Stored items
______________________________

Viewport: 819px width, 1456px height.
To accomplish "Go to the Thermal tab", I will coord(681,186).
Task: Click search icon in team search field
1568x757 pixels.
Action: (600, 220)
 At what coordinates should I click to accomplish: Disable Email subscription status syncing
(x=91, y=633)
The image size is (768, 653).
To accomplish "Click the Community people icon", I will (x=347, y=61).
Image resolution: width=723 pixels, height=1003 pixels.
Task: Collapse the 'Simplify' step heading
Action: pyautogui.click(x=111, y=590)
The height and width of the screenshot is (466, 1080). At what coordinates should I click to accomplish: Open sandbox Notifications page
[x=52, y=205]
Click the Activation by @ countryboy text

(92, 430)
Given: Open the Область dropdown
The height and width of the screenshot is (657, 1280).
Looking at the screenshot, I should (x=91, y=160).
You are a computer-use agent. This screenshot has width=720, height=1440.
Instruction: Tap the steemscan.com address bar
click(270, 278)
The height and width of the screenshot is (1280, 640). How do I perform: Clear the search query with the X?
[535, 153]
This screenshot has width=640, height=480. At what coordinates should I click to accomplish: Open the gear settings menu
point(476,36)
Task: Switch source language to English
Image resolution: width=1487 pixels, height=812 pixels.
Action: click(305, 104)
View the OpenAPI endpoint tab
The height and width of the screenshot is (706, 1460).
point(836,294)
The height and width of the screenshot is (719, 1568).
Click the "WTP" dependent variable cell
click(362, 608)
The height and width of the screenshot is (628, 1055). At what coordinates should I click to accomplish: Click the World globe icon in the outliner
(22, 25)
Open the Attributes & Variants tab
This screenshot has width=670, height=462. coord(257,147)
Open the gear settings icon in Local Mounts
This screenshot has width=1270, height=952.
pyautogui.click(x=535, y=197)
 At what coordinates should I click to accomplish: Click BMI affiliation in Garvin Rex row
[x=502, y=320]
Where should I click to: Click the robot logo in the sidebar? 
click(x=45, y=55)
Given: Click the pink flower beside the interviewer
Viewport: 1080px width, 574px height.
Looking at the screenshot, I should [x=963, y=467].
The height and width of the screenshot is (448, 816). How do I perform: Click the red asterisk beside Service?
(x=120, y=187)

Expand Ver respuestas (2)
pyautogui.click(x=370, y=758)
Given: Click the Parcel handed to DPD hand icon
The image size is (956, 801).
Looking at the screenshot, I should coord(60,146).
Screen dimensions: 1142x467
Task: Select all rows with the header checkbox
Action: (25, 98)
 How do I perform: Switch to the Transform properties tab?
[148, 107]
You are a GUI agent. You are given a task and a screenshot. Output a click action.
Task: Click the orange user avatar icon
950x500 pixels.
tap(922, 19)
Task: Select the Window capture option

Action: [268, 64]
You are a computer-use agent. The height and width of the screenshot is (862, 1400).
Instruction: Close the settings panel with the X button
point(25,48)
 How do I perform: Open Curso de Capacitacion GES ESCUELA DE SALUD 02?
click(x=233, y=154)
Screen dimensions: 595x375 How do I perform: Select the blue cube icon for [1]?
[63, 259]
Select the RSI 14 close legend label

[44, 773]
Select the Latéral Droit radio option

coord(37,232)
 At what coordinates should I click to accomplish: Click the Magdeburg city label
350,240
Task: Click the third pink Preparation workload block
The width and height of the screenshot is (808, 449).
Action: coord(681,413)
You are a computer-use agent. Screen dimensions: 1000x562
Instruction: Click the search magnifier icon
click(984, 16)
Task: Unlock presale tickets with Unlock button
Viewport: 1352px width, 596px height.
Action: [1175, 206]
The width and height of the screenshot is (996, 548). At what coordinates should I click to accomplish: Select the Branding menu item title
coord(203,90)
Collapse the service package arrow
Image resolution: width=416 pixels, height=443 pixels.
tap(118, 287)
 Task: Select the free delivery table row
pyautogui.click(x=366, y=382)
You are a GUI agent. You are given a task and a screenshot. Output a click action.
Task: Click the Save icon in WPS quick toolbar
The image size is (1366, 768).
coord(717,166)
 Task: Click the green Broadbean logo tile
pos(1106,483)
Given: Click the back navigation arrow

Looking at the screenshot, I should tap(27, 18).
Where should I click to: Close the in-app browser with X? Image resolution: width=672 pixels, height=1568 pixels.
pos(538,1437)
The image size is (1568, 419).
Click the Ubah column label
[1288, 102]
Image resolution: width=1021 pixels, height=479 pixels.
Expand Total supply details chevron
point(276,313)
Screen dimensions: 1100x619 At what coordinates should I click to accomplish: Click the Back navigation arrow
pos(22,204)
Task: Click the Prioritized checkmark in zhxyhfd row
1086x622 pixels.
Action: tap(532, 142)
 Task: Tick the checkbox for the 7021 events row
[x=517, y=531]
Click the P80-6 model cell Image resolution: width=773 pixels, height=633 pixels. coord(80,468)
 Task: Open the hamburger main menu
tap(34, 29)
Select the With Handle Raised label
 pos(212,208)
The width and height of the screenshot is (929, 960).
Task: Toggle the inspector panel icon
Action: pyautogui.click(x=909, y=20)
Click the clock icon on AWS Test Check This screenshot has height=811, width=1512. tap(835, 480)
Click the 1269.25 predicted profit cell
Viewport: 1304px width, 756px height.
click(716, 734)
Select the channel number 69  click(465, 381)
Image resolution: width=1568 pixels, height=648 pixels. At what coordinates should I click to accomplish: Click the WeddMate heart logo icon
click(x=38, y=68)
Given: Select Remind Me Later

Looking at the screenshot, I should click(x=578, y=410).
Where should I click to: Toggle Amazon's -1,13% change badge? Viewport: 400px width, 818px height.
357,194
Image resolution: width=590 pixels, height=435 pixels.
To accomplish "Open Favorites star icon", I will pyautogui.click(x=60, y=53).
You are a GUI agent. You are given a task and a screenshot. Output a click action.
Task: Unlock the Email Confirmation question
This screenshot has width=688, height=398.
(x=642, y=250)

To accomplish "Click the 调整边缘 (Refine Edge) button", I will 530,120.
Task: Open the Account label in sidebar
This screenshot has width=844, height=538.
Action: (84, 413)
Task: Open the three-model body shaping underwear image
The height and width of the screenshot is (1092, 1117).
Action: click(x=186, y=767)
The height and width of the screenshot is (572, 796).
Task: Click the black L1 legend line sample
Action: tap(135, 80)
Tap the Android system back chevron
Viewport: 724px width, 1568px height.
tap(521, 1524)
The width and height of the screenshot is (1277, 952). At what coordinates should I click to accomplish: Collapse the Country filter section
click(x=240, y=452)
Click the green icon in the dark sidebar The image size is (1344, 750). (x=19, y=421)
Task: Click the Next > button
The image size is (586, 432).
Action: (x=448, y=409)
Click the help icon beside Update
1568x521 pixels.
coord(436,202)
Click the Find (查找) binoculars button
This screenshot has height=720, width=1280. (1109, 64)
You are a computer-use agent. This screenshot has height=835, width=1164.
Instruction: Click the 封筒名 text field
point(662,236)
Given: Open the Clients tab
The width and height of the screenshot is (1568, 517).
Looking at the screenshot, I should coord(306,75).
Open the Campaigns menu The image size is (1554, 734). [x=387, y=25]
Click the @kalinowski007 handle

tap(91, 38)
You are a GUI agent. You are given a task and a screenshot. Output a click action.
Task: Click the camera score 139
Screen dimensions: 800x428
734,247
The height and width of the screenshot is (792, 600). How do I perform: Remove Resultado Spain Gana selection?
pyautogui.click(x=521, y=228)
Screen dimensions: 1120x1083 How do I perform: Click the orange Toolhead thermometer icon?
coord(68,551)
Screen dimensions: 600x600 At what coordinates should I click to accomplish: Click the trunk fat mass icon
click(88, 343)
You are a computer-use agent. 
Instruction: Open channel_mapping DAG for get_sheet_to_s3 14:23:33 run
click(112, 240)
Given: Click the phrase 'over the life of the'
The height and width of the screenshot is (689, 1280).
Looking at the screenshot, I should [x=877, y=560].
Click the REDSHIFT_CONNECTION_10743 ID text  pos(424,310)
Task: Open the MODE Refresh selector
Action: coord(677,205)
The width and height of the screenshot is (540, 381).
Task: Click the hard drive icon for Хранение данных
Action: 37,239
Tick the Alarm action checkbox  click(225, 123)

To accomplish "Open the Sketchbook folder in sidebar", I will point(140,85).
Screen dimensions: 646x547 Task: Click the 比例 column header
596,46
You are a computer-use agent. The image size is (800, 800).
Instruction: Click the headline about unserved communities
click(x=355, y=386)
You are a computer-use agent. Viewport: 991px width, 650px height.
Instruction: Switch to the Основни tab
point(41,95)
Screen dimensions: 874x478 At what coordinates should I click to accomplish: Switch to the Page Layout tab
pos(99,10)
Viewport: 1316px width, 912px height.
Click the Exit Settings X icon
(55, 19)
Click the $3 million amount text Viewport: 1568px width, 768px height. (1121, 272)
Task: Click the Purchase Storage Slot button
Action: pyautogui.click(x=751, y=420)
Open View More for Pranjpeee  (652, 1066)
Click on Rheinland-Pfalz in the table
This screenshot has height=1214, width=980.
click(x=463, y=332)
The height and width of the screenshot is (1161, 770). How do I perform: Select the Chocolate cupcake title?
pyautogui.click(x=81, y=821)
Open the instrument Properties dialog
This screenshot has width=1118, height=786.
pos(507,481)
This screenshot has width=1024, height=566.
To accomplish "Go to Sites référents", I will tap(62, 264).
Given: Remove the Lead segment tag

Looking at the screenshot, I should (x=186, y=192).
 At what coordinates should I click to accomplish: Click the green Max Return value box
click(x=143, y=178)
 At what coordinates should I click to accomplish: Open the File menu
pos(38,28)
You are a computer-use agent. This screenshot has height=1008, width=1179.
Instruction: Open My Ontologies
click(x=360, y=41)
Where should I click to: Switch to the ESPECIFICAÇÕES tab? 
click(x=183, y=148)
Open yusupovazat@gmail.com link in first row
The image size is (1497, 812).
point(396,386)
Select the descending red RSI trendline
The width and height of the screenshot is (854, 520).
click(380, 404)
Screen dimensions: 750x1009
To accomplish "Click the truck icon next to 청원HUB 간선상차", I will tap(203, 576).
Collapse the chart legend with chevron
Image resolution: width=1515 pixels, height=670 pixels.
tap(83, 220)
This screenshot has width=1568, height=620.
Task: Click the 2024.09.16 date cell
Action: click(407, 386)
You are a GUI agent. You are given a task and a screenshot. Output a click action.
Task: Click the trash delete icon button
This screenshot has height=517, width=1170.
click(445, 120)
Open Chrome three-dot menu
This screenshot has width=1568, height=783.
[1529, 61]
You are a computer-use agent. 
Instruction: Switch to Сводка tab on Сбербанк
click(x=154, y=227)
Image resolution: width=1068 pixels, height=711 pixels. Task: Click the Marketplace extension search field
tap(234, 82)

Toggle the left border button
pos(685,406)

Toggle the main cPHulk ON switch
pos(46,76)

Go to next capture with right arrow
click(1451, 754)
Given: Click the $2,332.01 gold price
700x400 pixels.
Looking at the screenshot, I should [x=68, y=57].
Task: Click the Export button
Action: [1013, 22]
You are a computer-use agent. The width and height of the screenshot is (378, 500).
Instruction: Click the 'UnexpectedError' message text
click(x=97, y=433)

______________________________

• **WHAT TO WORK ON**
Reproduce every line in the data that has the word "computer" in it.

• **OUTPUT FOR THIS EXERCISE**
You are a computer-use agent. This screenshot has width=720, height=1440.
You are a computer-use agent. The height and width of the screenshot is (862, 1400).
You are a computer-use agent. Screen dimensions: 1000x562
You are a computer-use agent. This screenshot has height=835, width=1164.
You are a computer-use agent. 
You are a computer-use agent. The image size is (800, 800).
You are a computer-use agent. Viewport: 991px width, 650px height.
You are a computer-use agent. This screenshot has height=1008, width=1179.
You are a computer-use agent. 
You are a computer-use agent. The width and height of the screenshot is (378, 500).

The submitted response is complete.